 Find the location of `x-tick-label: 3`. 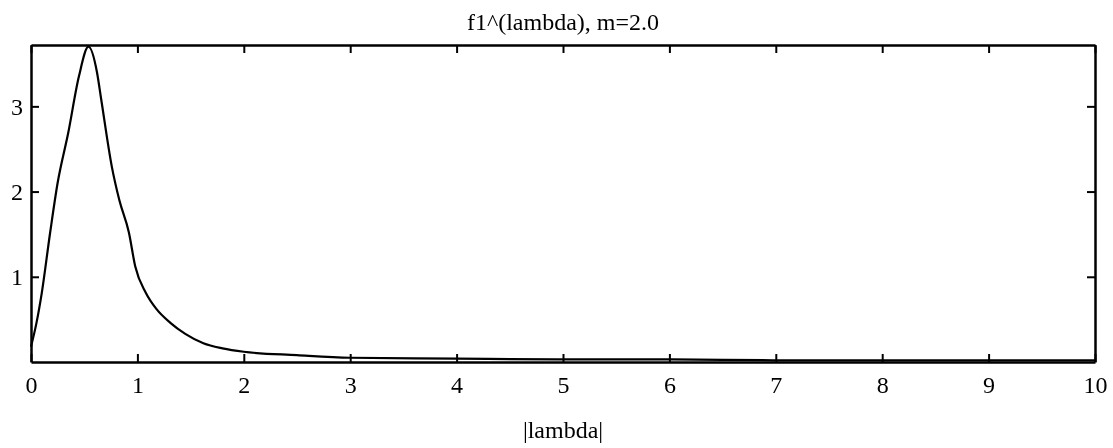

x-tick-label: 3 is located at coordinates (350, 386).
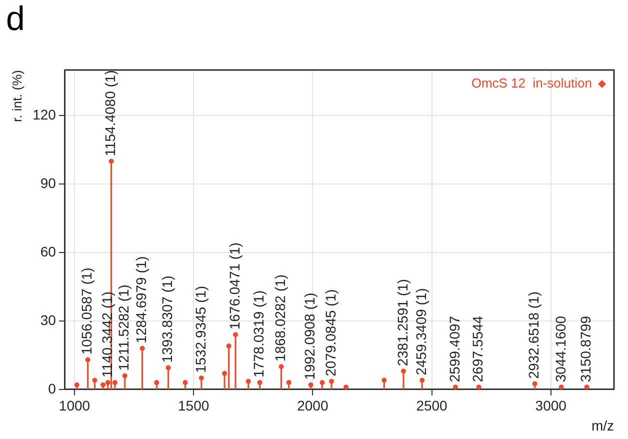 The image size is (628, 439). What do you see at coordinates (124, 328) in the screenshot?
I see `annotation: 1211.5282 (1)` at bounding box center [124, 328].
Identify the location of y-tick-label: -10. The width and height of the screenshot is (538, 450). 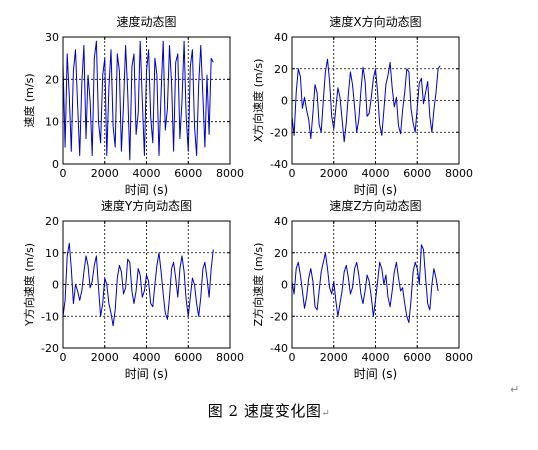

-*-*-

Prompt => Copy the data above exactly as it appears, leaving out the pictures.

Solution to the problem =>
 Find the location of `x-tick-label: 3`. 

x-tick-label: 3 is located at coordinates (350, 386).
 The image size is (628, 439). What do you see at coordinates (124, 328) in the screenshot?
I see `annotation: 1211.5282 (1)` at bounding box center [124, 328].
Identify the location of y-tick-label: -10. The width and height of the screenshot is (538, 450). 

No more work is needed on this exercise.